• Sara Steines Newstead

Repairing the Safety Net: Maintaining Access to Primary and Preventive Care for Kids

Earlier this week, the Center for Medicare and Medicaid Services (CMS) released preliminary data showing that efforts to reduce the spread of COVID-19 in March, April, and May of 2020 led to an unprecedented drop in access to important, time-sensitive primary and preventive care services for children enrolled in Medicaid and the Children’s Health Insurance Program (CHIP).

CMS reports that during this time frame, Medicaid claims data show:

  • 22 percent fewer vaccinations for children up to age 2;

  • 44 percent fewer screening services to assess physical and cognitive development, and serve as early detection opportunities for conditions like autism and developmental delays;

  • 69 percent fewer dental services;

  • 44 percent fewer outpatient mental health services.

A decline in access and delivery of care during the spring of 2020 was expected; a direct result of a nationwide effort to curb virus transmission through quarantine. What was unknown until yesterday was the degree of that decline. If Medicaid is our nation’s safety net for our most vulnerable children, COVID-19 ripped at its seams.

What does this mean?

  • The decline in pediatric care requires attention for Medicaid and commercially-insured populations. CMS’ data can reasonably, directionally point to a similarly disturbing reduction in care for all children, regardless of payer, socio-economic status, race, or geography.

  • These data are despite a 2,500% increase in telehealth and teletherapies between February and April of 2020. It is unclear from CMS’ data report what specific impact virtual care modalities had in mitigating the reduction in primary and preventive service delivery during this time period.

  • More information about recovery rates is forthcoming. Due to the lag for processing medical claims, we do not yet know the degree of recovery as clinics began to reopen or increase volumes served over the summer months. Though it is likely the rates of services provided will improve, it is unrealistic to expect rates to fully recover to pre-pandemic levels for some time.

  • All of the services highlighted in the CMS report are time- or age-sensitive. Vaccination schedules are calibrated to ensure optimum protection for a child, based on age, and optimum efficacy of the vaccine, based on dosing schedules. Delays in physical and cognitive development or dental decay are critical to identify as early as possible.

  • Disruption in child therapeutic care may continue. With schools closed or limiting in-person instruction, children who receive therapies in schools may not have a clear, consistent, or realistic back-up option for this important care. Similarly, children who would be evaluated for Birth-to-Three services, receive therapies in their homes, or be triaged to school-based care as they approach preschool age may struggle to access the care they need.

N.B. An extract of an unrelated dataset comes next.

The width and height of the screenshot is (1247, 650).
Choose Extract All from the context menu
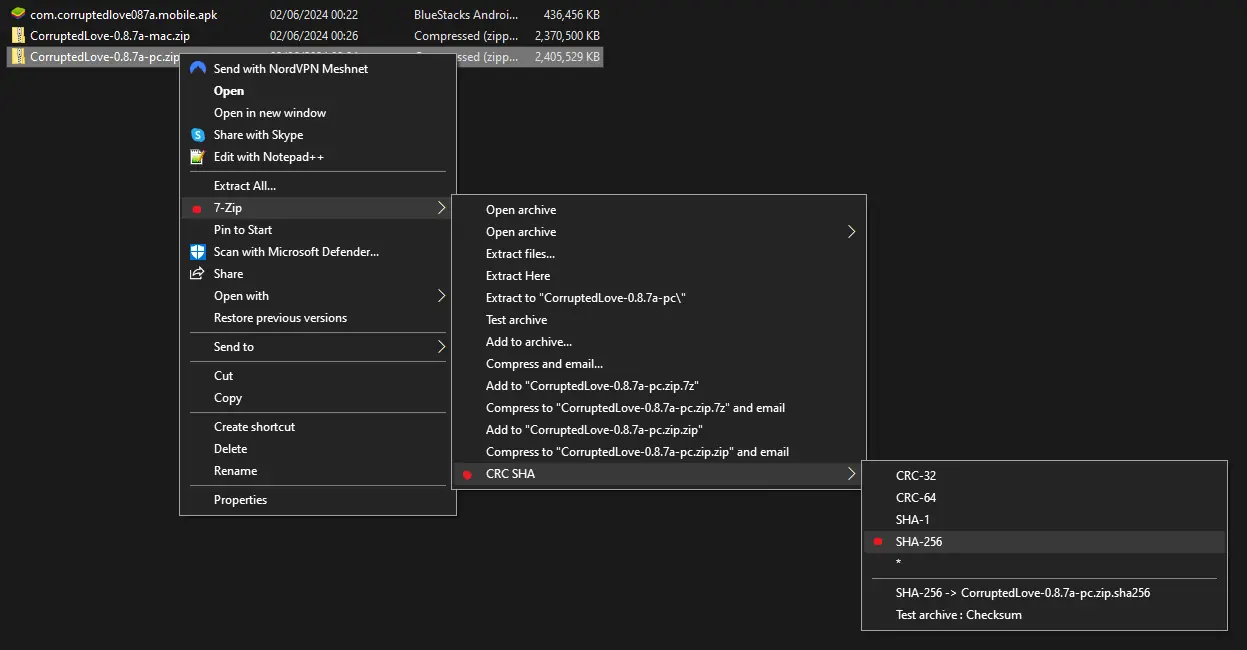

  • The onset of COVID-19 compounded pre-existing challenges for families enrolled in Medicaid. Lack of reliable transportation; living in neighborhoods with few health providers; health needs that extend well beyond medicine, like food insecurity, housing, or unemployment; system racism and cultural insensitivity – these are all known barriers to Medicaid members, particularly those families of color, to access care. These factors remain and likely have become more acute in the midst of the pandemic.


What comes next?


COVID response planning often conjures up a scene in Apollo 13, in which NASA engineers need to figure out how to fit a literal square filter into a round canister, using only materials on hand, to build a rudimentary system to scrub carbon dioxide from the air in the space shuttle and save Tom Hanks.




The recent data from CMS heightens the urgency to plan to protect access to pediatric primary and preventive services during an extraordinary upcoming viral season. While these plans must be anchored by local transmission rates, population risks, resources, etc., we believe that common factors will be shared among communities best prepared. Some examples follow.

We believe...

  1. Children’s primary and preventive care must be considered an essential service.

  2. A cross-sector team of clinicians, public health leaders, early-childhood educators, social service providers, and government agencies can and should develop scenarios based on minimum and target levels of access regardless of transmission rates within a community.

  3. Medicaid and commercial payers should further expand authorization and reimbursement for telehealth and teletherapy services, particularly for mental and behavioral health care. For example, payers can cover the costs of at least ten telehealth services for each individual, eliminating the initial need for patients to pay upfront.

  4. Children enrolled in Medicaid, who are under the age of two, and children with special health needs should be prioritized to maintain AAP periodicity for well-child checks and vaccinations.

  5. Clinics and health systems have already responded in the spirit of NASA engineers by critically evaluating and redesigning care delivery. More is needed. Examples include:

  • Turning parking garages and lots into drive-through testing sites and vaccination clinics, for appropriate age groups and vaccines.

  • Establishing “clean” clinic locations, days of the week, or hours in the morning to exclusively schedule well-child visits

  • Re-imagining provider and caretaker communication strategies and redefining respective roles and responsibilities in order to best benefit kids.